On Rationality and Power
I gave a version of the following paper on Bent Flyvbjerg’s Rationality and Power in a seminar on political judgment this semester. Enjoy, dislike, ignore.
In Rationality and Power, Bent Flyvbjerg takes a close look at the effort Aalborg, a small Danish town, makes to design and implement a comprehensive renewal plan for its downtown. In providing the account of Aalborg, Flyvbjerg wants also to offer an analysis of “how knowledge, rationality, and power work in real life” (3). This emphasis on the “real” will at time put Flyvbjerg at odds with protagonists of the “Enlightenment tradition” (Flyvbjerg makes it a point several times to contrast himself with Habermas, for instance), yet also begs a question to which I will return: given his effort to outline “real” politics, what are we to make of Flyvbjerg’s repetitive remarks about how power defines “reality?”

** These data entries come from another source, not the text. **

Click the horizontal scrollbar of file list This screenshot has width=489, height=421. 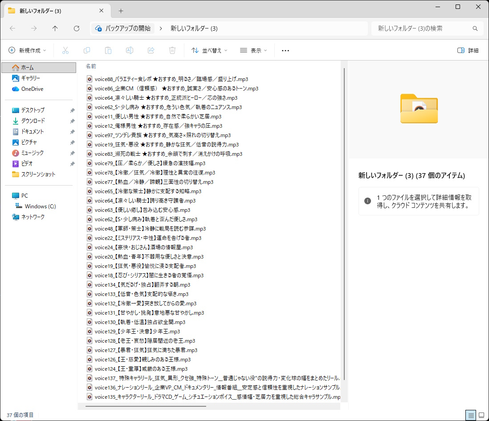coord(146,405)
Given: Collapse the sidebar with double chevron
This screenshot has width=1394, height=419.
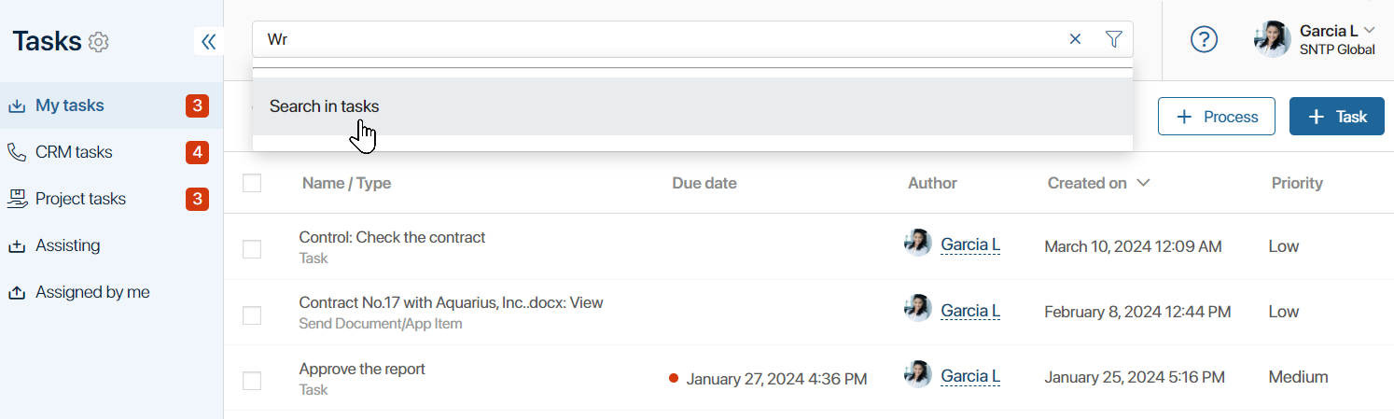Looking at the screenshot, I should tap(208, 41).
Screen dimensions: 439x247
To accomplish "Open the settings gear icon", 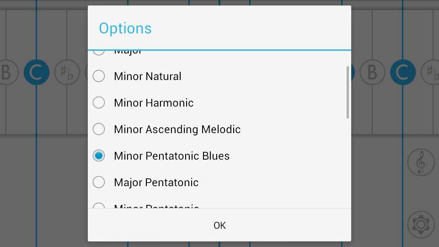I will [x=421, y=224].
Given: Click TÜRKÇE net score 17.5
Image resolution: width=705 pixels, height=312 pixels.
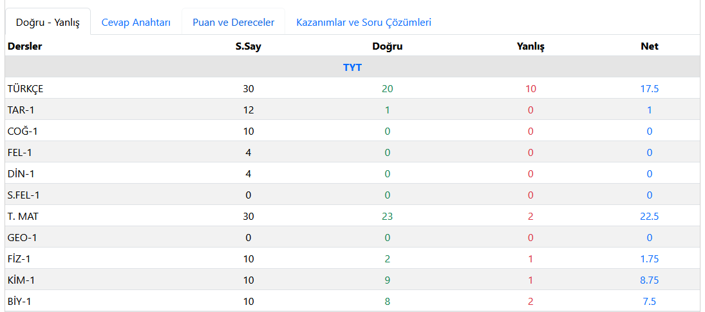Looking at the screenshot, I should [649, 89].
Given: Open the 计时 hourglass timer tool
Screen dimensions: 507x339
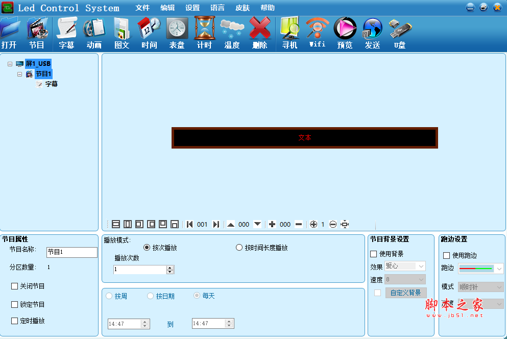Looking at the screenshot, I should click(x=204, y=33).
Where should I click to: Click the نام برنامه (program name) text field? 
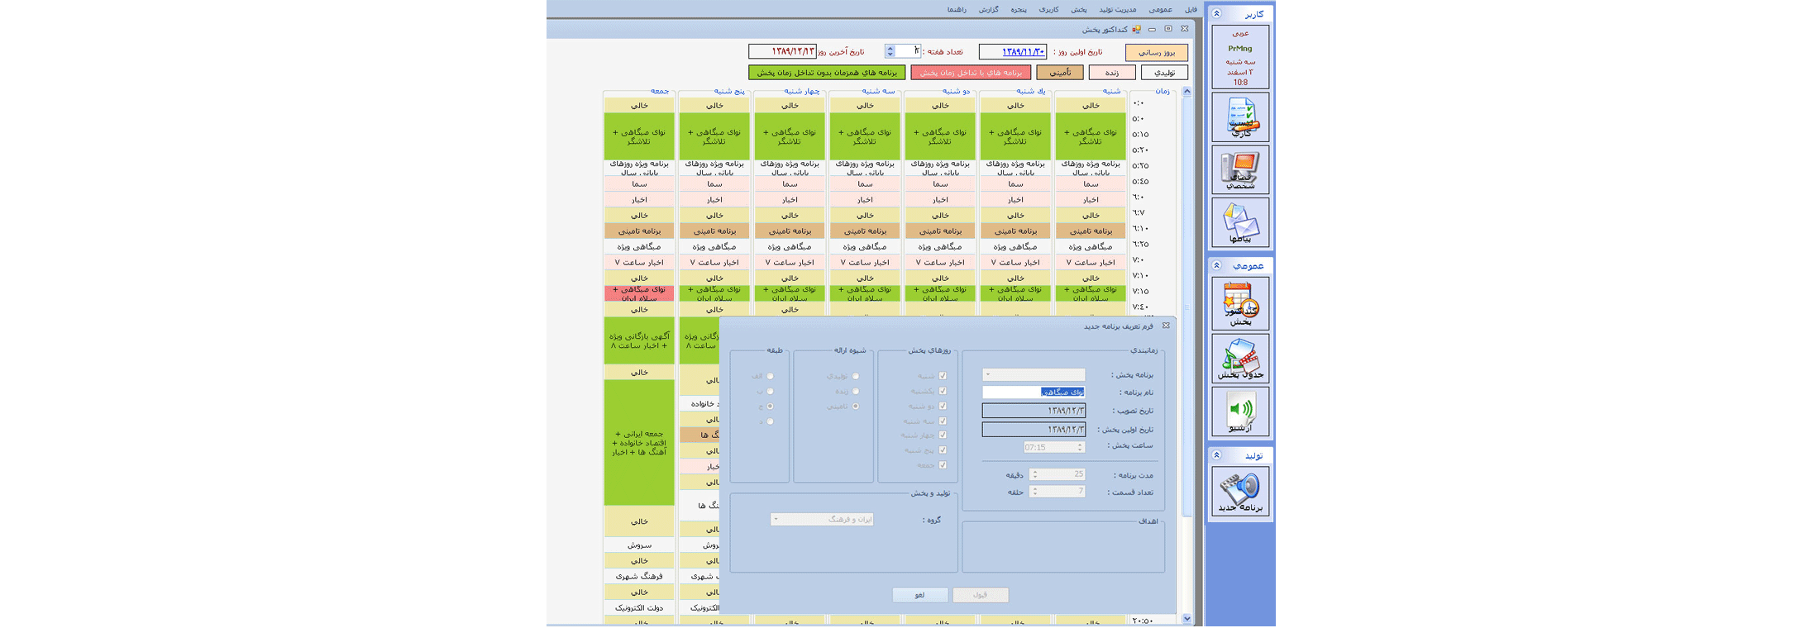(1034, 393)

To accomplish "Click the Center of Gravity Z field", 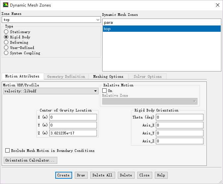I will point(73,133).
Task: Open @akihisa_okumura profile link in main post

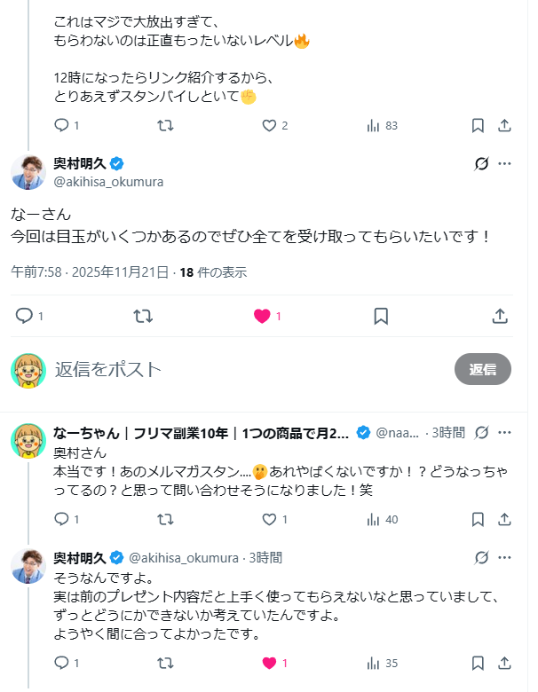Action: (x=108, y=182)
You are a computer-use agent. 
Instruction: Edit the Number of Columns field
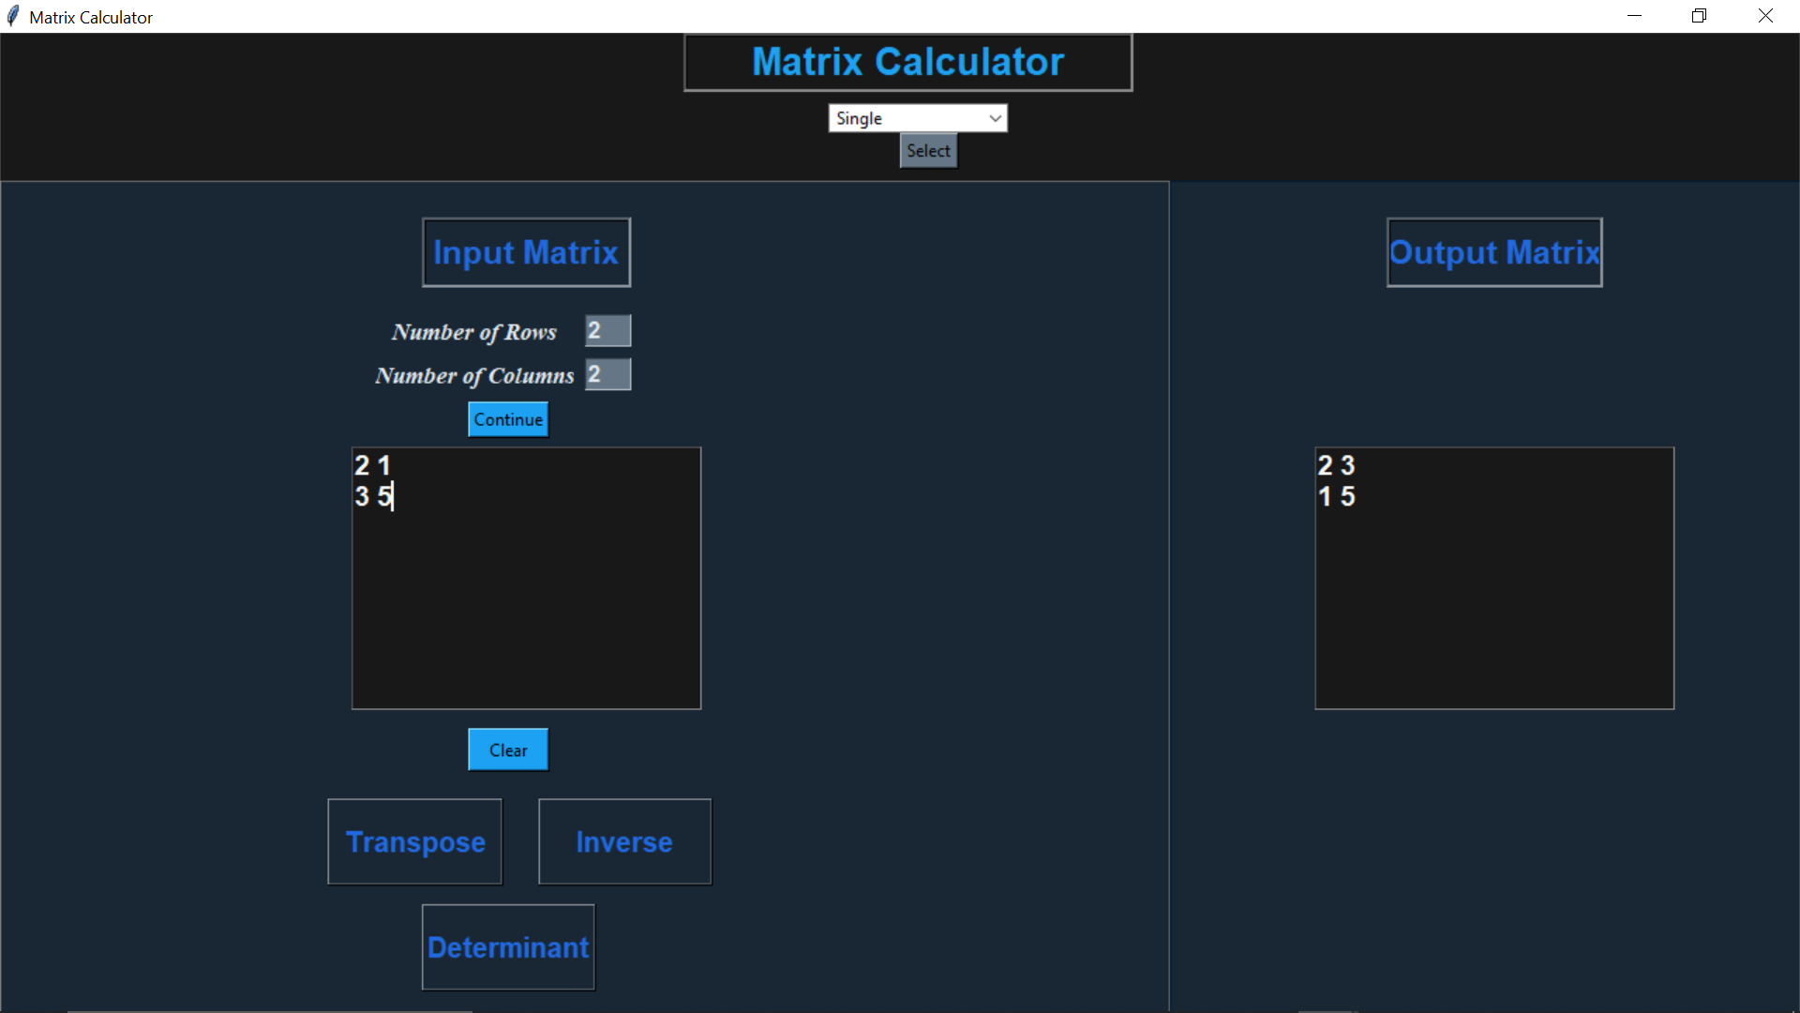(608, 374)
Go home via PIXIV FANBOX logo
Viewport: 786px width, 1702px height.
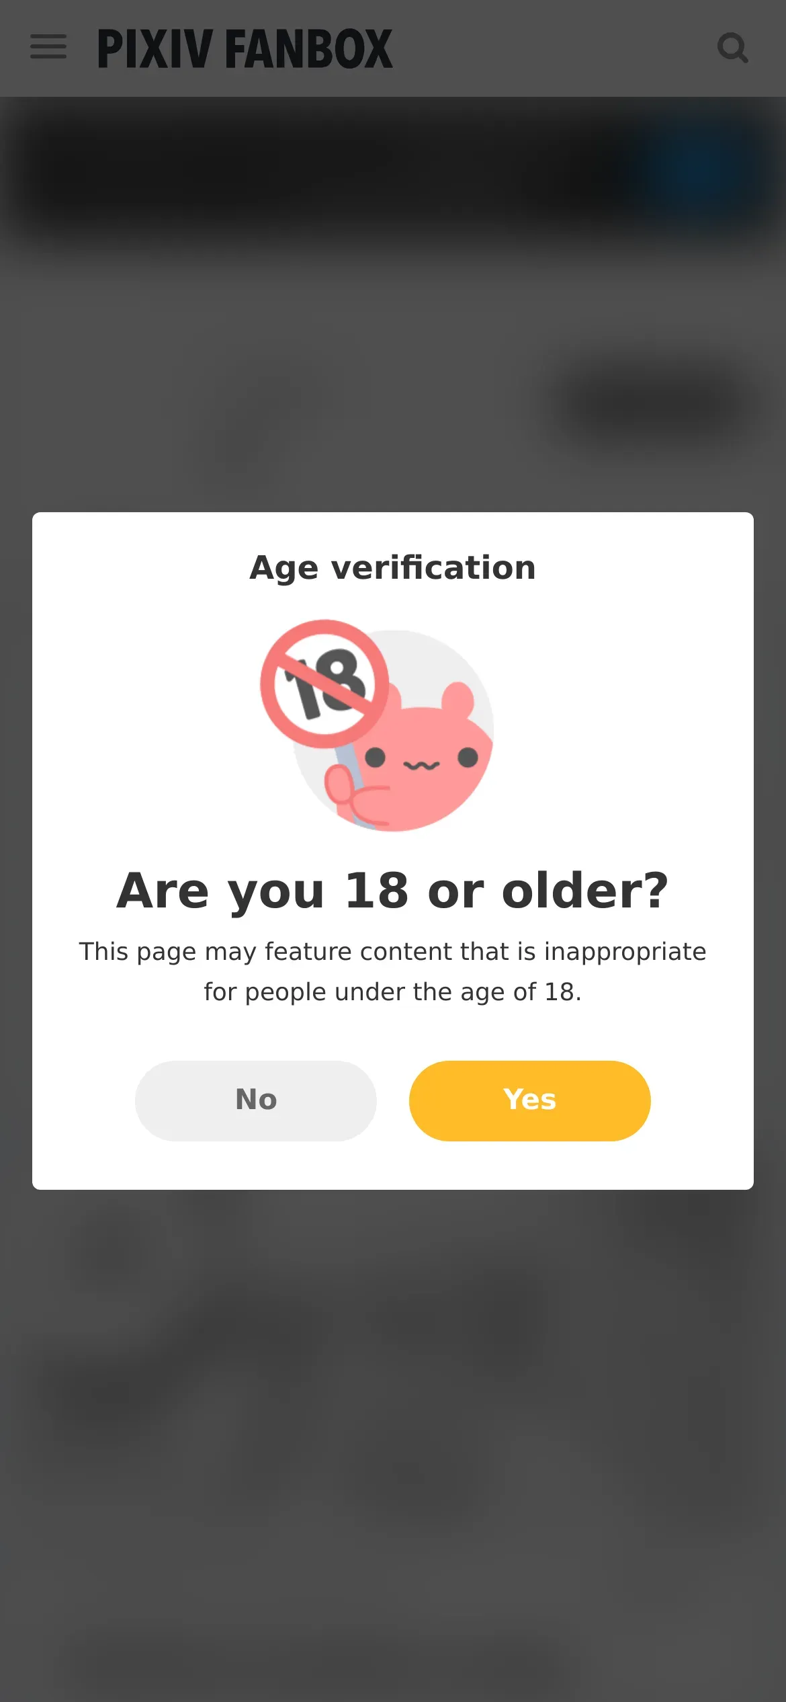click(x=245, y=48)

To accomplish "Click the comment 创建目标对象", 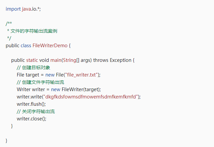I will (36, 68).
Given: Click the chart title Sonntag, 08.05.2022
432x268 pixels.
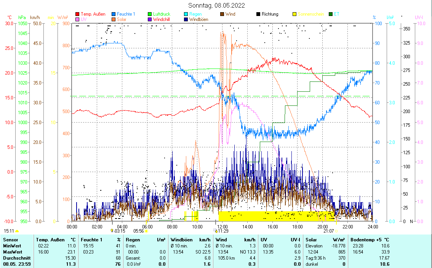Looking at the screenshot, I should [x=217, y=5].
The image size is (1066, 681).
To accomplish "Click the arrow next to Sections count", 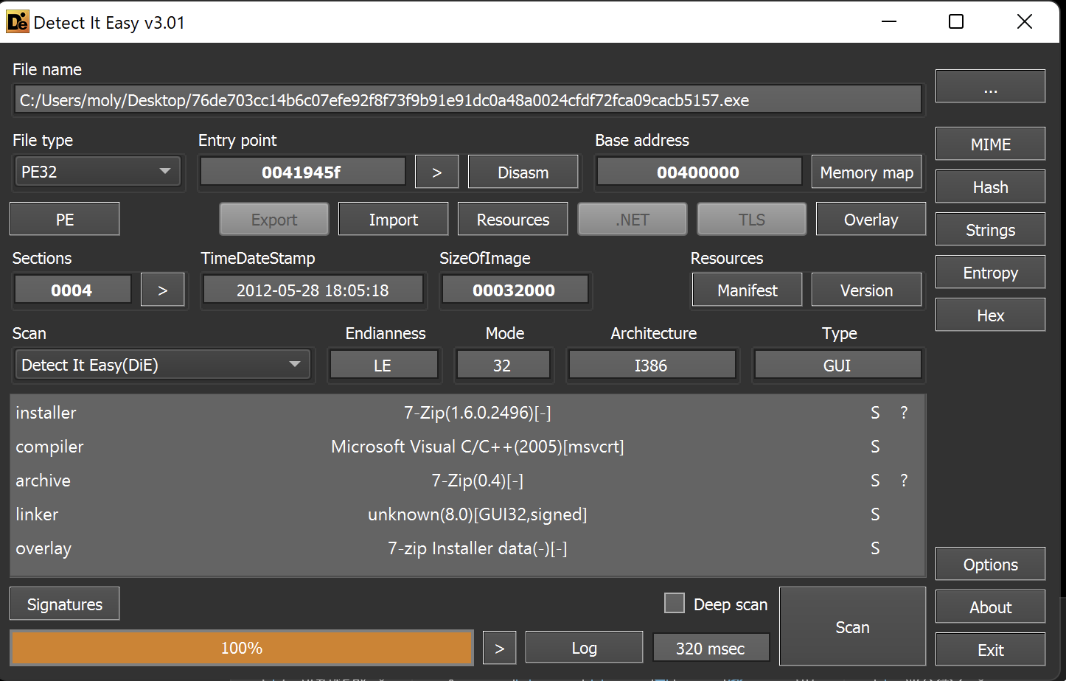I will click(x=162, y=290).
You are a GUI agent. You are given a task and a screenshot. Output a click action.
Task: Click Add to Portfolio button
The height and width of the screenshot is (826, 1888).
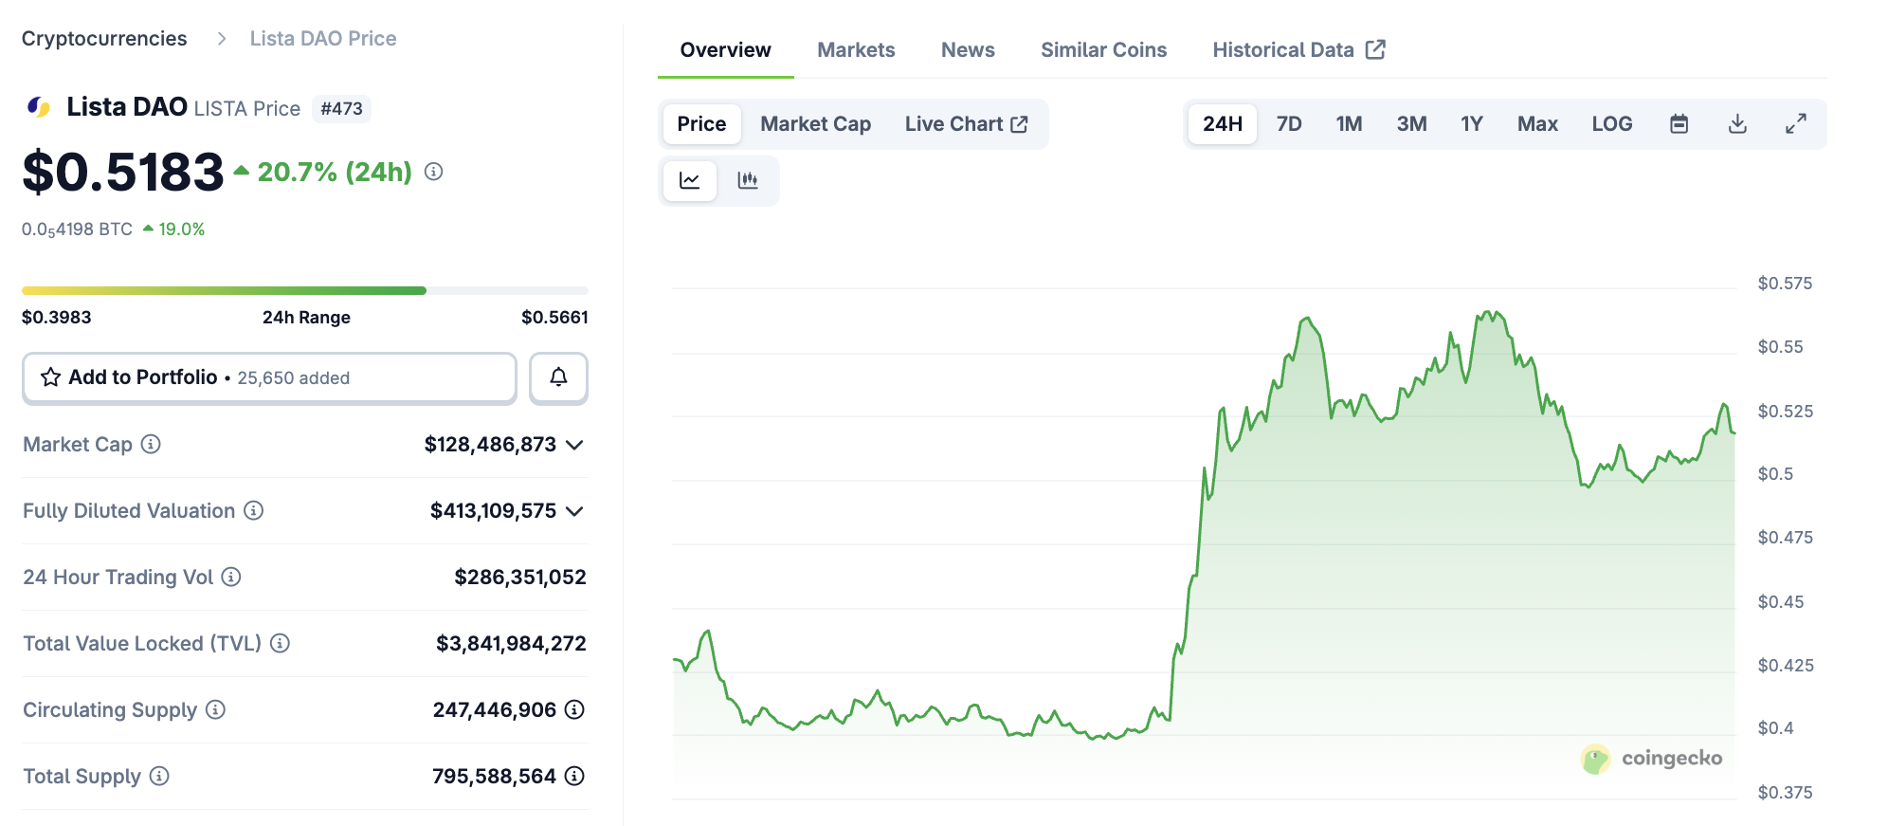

How do knowledge, rationality, and power work in real life? Flyvbjerg believes their working out demonstrates, as he says in his oft repeated paraphrase of Pascal, “that power has a rationality that rationality does not know. Rationality, on the other hand, does not have a power that power does not know” (234). On the one hand, there is the rationality of power, power’s ability to form a “reality” according to various strategies and tactics and have that reality be upheld on account of its force. On the other hand, there is the power of rationality, the power of reason to discern the nature of things, which Flyvbjerg paints as weak in a fight and only partially capable out of one. This asymmetrical relation between rationality and power could be said to be the center of Flyvbjerg’s understanding of politics; using his understanding to judge the judgment of political actors, we would have to take into account their sensitivity to power-relations, to how the force of arguments gains purchase.